For the latest version, please use Certificate Lifecycle Manager 6.0.0!

Key and Certificate Export, Migration and Bring-Your-Own-Key (BYOK) Support

Overview

MTG CLM provides flexible options to export and migrate certificates, as well as support for Bring-Your-Own-Key (BYOK) scenarios depending on the type of keys involved and the chosen deployment model.

Certificate and Key Export

  • Certificate Export: All issued certificates managed in the CLM platform can be exported in standard formats (e.g., PEM, DER) to support interoperability with external systems and migrations to other solutions.

  • Private Key Export: Private keys associated with end-entity certificates (for example, TLS, user, device or code signing certificates) that are stored within the CLM platform can be exported in standard formats (e.g., PKCS#12 / PFX, PEM) if marked as exportable during key creation. Export permissions are governed by role-based access control policies and audit logging.

CA Key Export and Migration

  • Default Policy – Non-Exportable CA Keys: For security and compliance reasons, private keys of Certification Authorities (CA keys), which are stored in HSMs, are typically marked as non-exportable. This ensures maximum protection of the root and subordinate CA key material.

  • Optional Exportable CA Keys: If required by the customer, it is technically possible to generate CA keys with exportable attributes inside the HSM, provided the underlying HSM supports such operations. However, exporting CA private keys is generally discouraged and subject to strict security, legal, and compliance considerations.
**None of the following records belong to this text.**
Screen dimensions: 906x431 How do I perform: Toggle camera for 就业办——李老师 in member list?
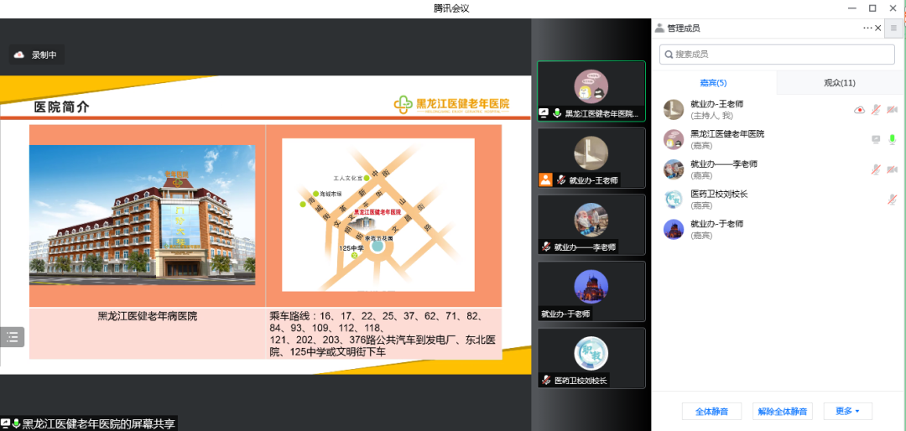(892, 169)
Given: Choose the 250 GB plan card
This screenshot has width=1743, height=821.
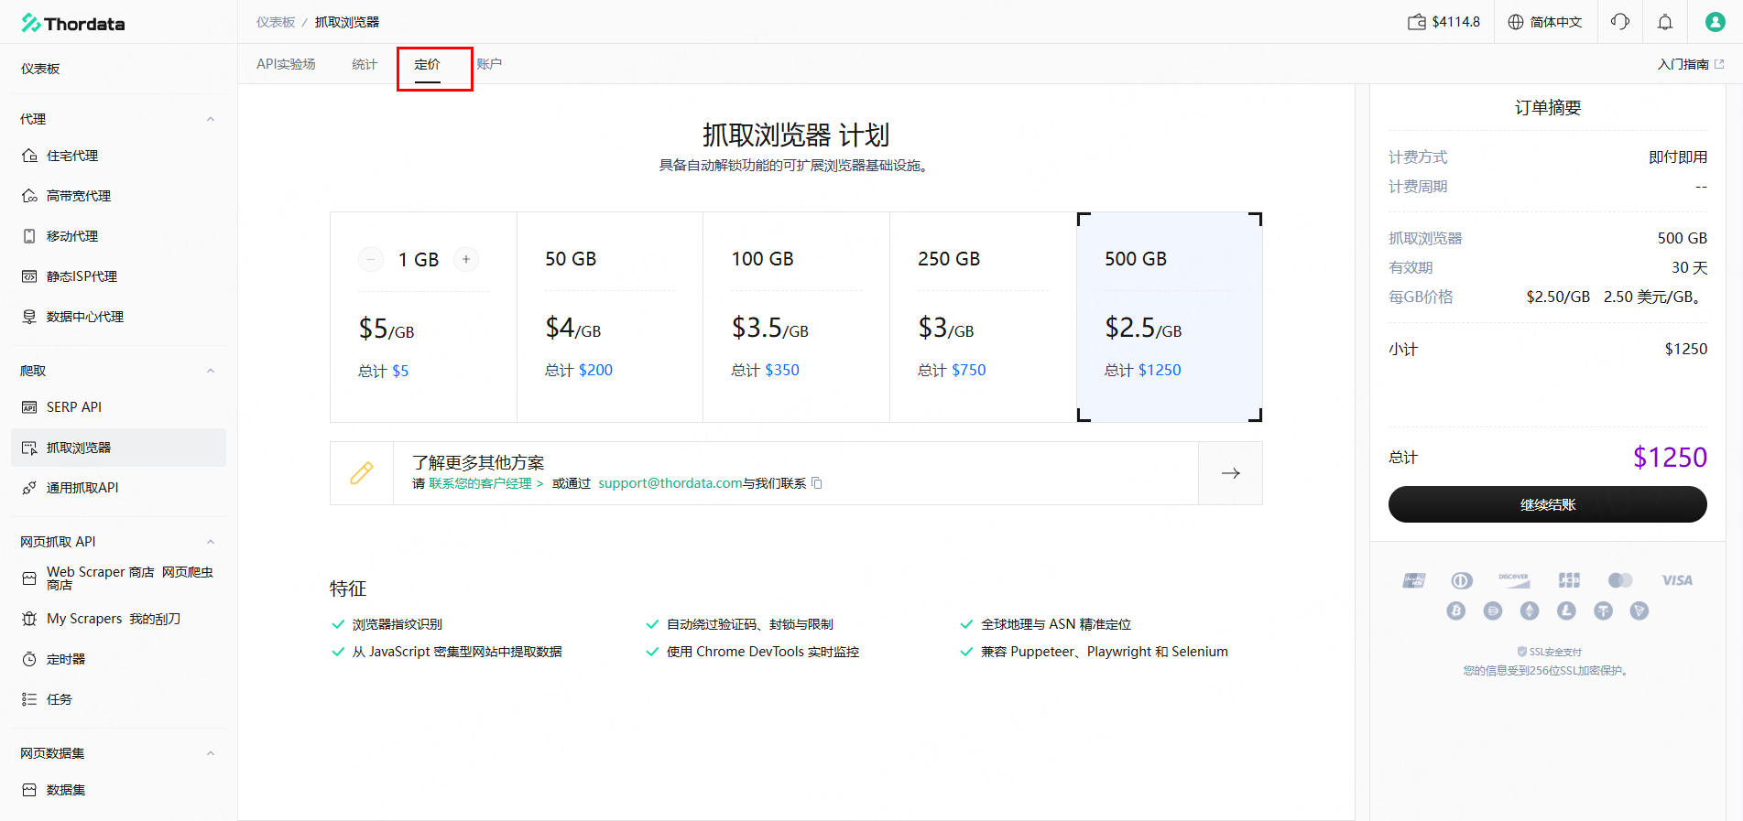Looking at the screenshot, I should (982, 317).
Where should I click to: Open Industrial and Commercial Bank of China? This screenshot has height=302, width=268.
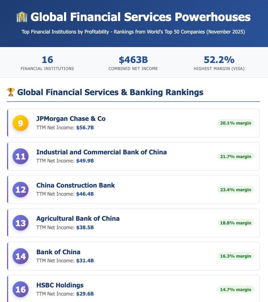(x=101, y=152)
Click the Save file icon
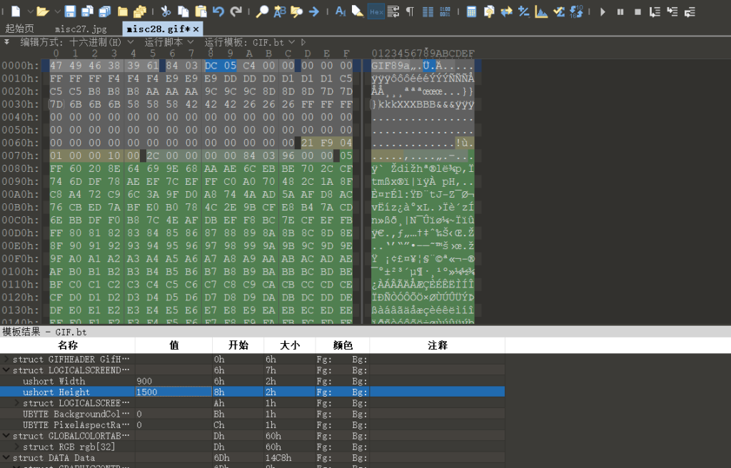 [x=70, y=11]
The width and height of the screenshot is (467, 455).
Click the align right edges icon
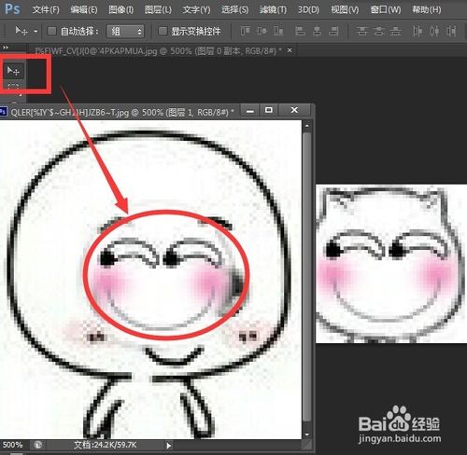click(x=333, y=31)
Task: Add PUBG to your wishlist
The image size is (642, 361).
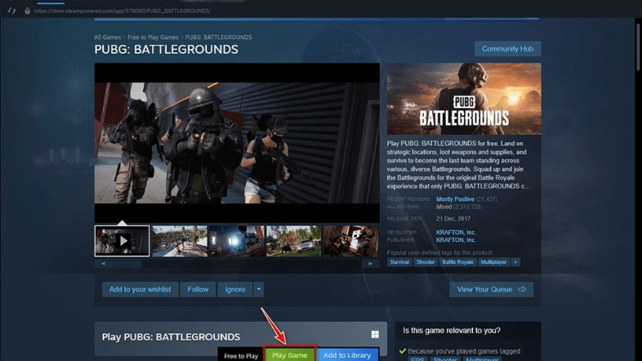Action: [x=140, y=289]
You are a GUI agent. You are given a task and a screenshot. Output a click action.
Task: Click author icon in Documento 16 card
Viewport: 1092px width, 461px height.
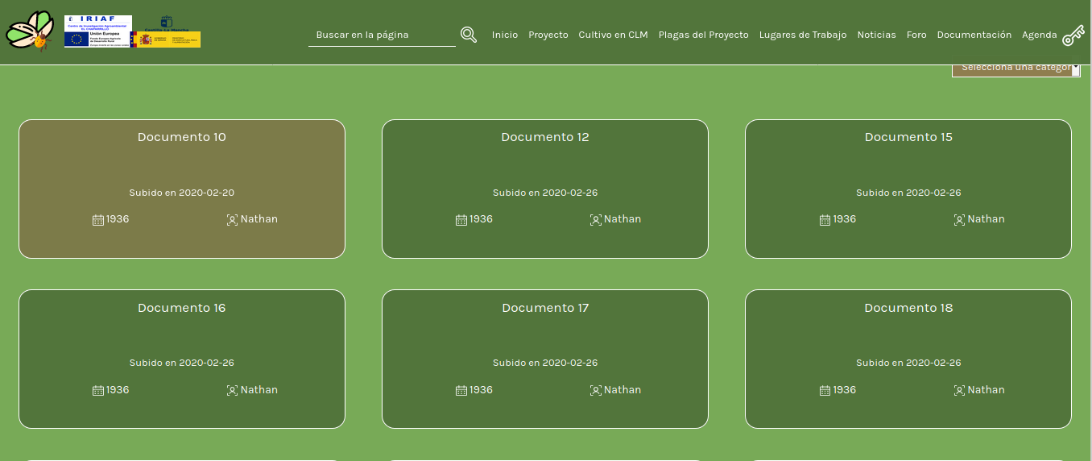coord(232,390)
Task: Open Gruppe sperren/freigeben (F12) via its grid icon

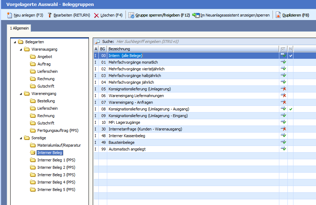Action: point(131,15)
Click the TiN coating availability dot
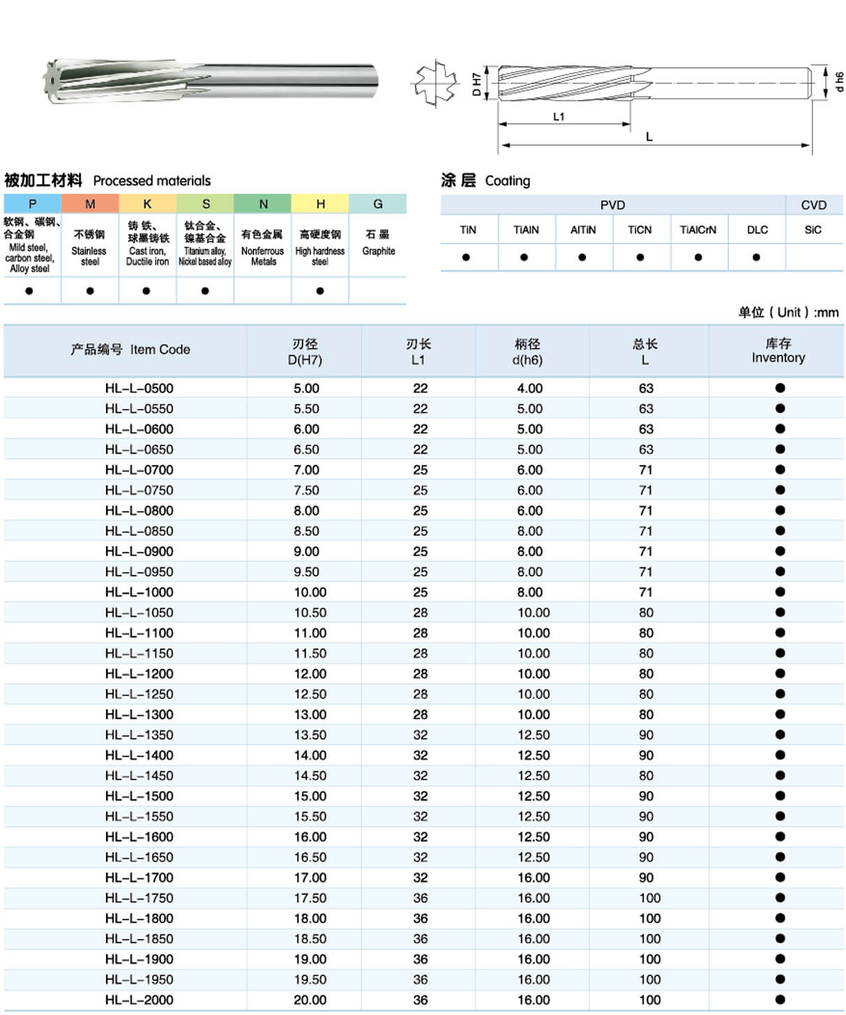Viewport: 846px width, 1015px height. pos(466,257)
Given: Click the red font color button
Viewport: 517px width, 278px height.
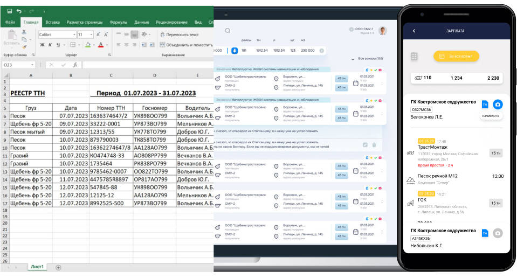Looking at the screenshot, I should 100,45.
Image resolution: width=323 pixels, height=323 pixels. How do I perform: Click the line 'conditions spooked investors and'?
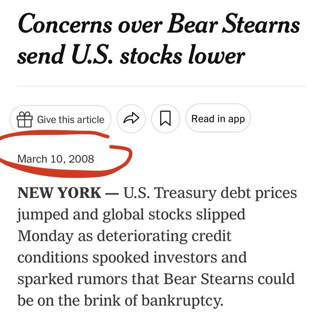(x=132, y=257)
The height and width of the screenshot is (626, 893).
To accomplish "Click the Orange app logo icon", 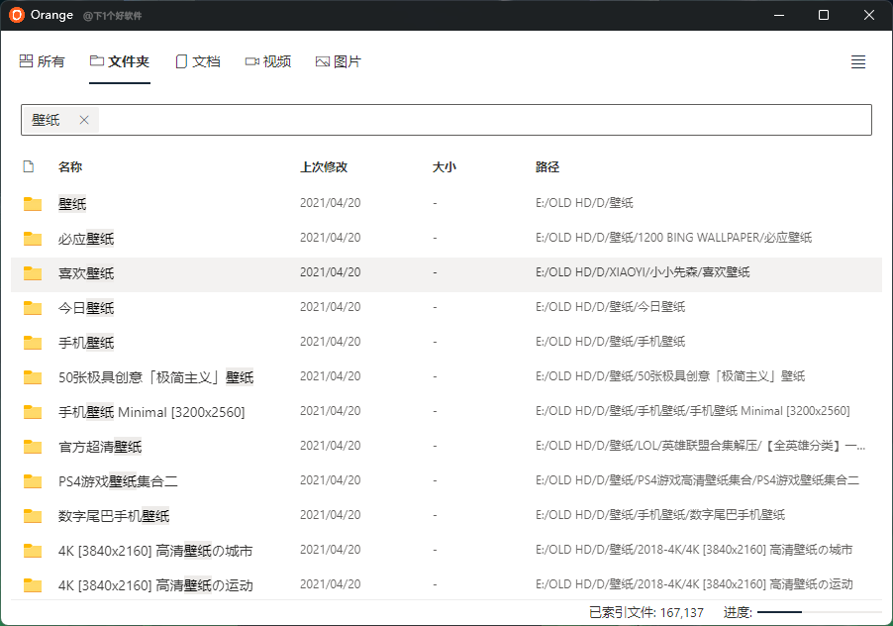I will [17, 15].
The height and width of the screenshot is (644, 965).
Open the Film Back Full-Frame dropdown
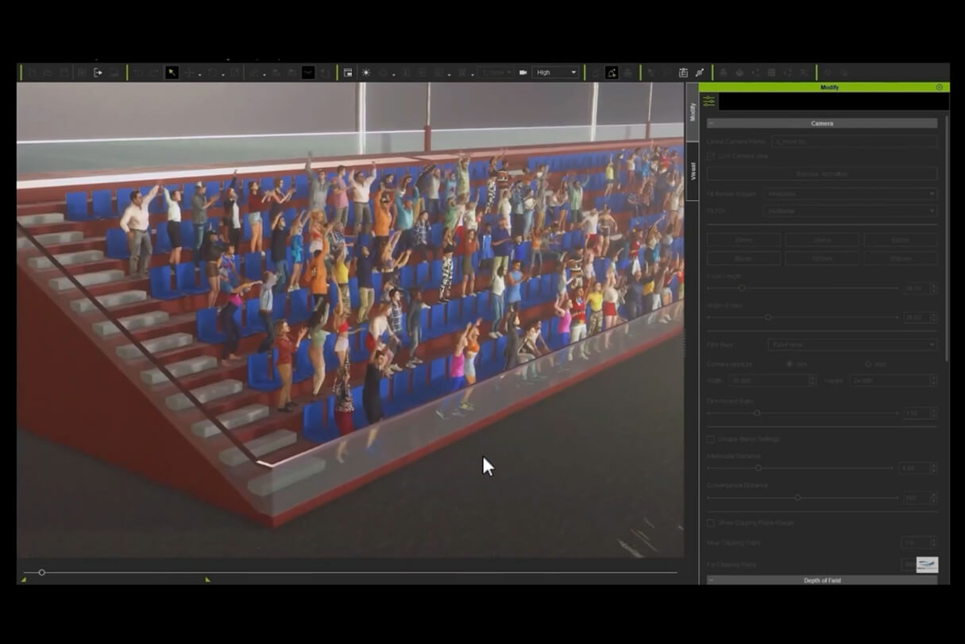click(x=852, y=344)
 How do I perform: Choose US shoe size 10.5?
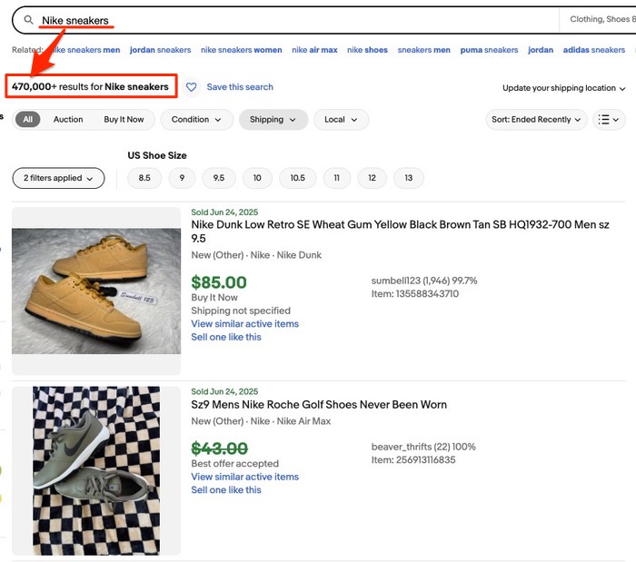point(297,179)
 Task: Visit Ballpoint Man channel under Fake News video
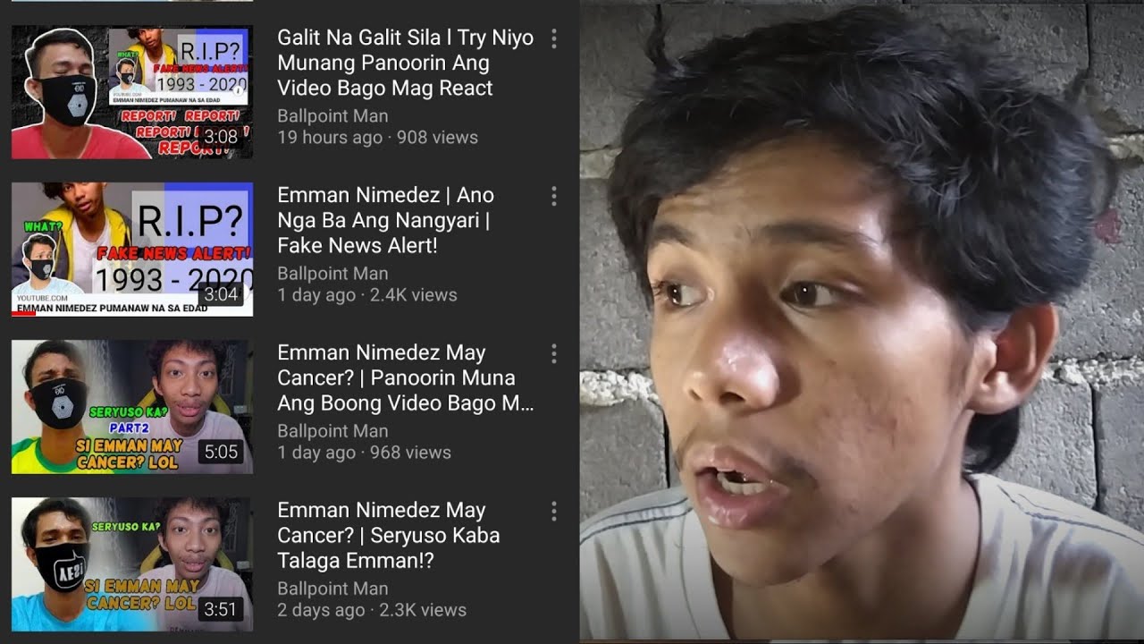pyautogui.click(x=332, y=274)
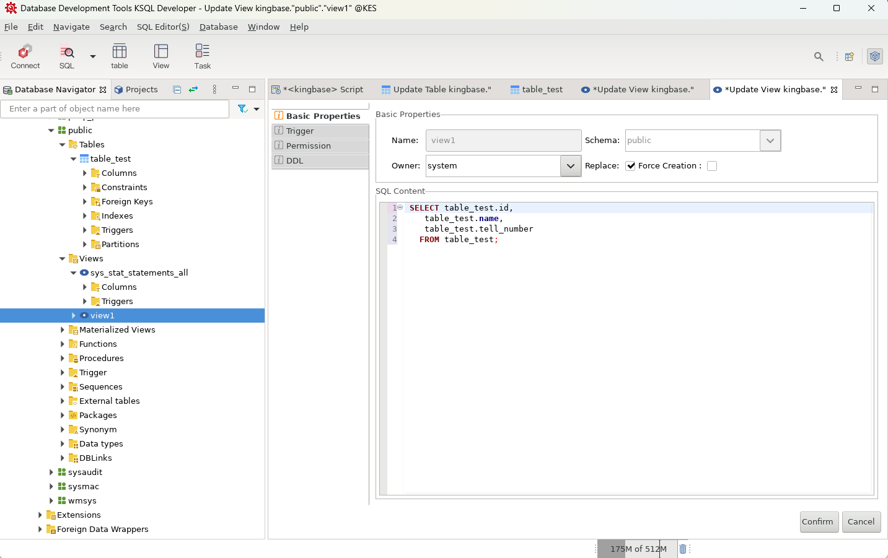This screenshot has height=558, width=888.
Task: Click the Connect toolbar icon
Action: coord(25,56)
  • HSM Vendor Migration: The solution does not provide out-of-the-box tooling for automated migration of CA keys between different HSM vendor platforms due to vendor-specific key wrapping formats and security controls. In such cases, HSM vendor-specific tools may be used where supported.

Bring-Your-Own-Key (BYOK) Support

MTG CLM fully supports BYOK scenarios in multiple deployment models:

  • External HSM Integration: Customers may connect their own HSMs to the system (e.g., AWS CloudHSM, Azure Key Vault Managed HSM, on-premises HSMs) using PKCS#11 interfaces. In such setups, CA keys are generated and reside entirely under the customer’s control. This allows the customer to migrate keys or re-use them with other systems without vendor lock-in.

  • Customer-Controlled Key Generation: Customers have the option to generate the complete CA key pair (private and public key) externally, outside of MTG CLM, typically using their own HSM or key management system. In this scenario, the externally generated key pair can be imported into MTG CLM for subsequent use.

While this allows customers to retain full control over the key material and enables future portability, it also introduces certain risks:

  • The private key exists temporarily outside a controlled and audited environment during key generation and transfer.

  • Secure key import procedures must be followed to prevent potential key exposure.

  • Customers assume full responsibility for the secure handling, transfer, and protection of the key material prior to its import.

This approach is typically used only in scenarios where strict key ownership requirements exist and the customer has the necessary infrastructure and processes to securely manage private key material.

Summary

MTG CLM offers:

  • Standardized export of certificates and application-level keys.

  • Controlled export options for CA keys where permitted.

  • Full support for BYOK scenarios via customer-owned HSMs and key generation.

  • Vendor-neutral architecture supporting secure customer-managed key material.